How OhioHealth Ended Up With the Keys
OhioHealth acquired the property after Big Lots agreed to sell its headquarters during bankruptcy proceedings, a deal first reported by Columbus Business First. The transaction included two sizable buildings constructed in 2017: a four-story office structure and a larger distribution and garage facility.
Those buildings are modern enough that they could be adapted for outpatient, emergency, or inpatient care, according to the reporting, giving OhioHealth a ready-made shell rather than a pure ground-up project. The purchase also plants the health system firmly in the New Albany/Dublin corridor as it studies where and how to add more capacity.
OhioHealth Still Weighing Its Options
Even with the zoning hurdle cleared, OhioHealth is not promising an immediate hospital build. Planning facility director Doug Scholl told city commissioners that "we're currently studying use for the future of the site" ahead of the vote, as reported by WCMH.

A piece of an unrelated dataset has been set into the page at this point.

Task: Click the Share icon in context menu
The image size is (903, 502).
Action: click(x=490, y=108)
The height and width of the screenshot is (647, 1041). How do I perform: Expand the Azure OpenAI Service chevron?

County records and prior reporting show the purchase agreement was reached in January 2025 and closed in April. OhioHealth representatives have told city staff they are evaluating a range of medical uses rather than locking into a single concept this early. For now, the rezoning mainly removes a regulatory roadblock so the health system can dig into design and technical studies.
What Happens Next For The Site And Neighbors
Before any construction crews show up, OhioHealth will have to run a full permitting gauntlet. That means submitting detailed site plans, securing building permits, and clearing technical reviews focused on traffic, stormwater, and parking. All of that moves through the city’s standard review process.
The current application remains under review and is expected to trigger public notices and hearings, giving neighbors and other stakeholders a chance to weigh in. The potential hospital project also fits into a broader pattern of former Big Lots properties getting a second act in Columbus - from grocery stores to medical facilities - a trend highlighted when Big Lots properties finding new life reshaped another local strip.
For northeast Columbus, the rezoning is a meaningful step that could eventually deliver new health services and jobs, though residents should expect a multi-stage process before any visible changes on the ground. Updates will follow as OhioHealth files site plans or posts public hearing materials and other documents in the city’s portal.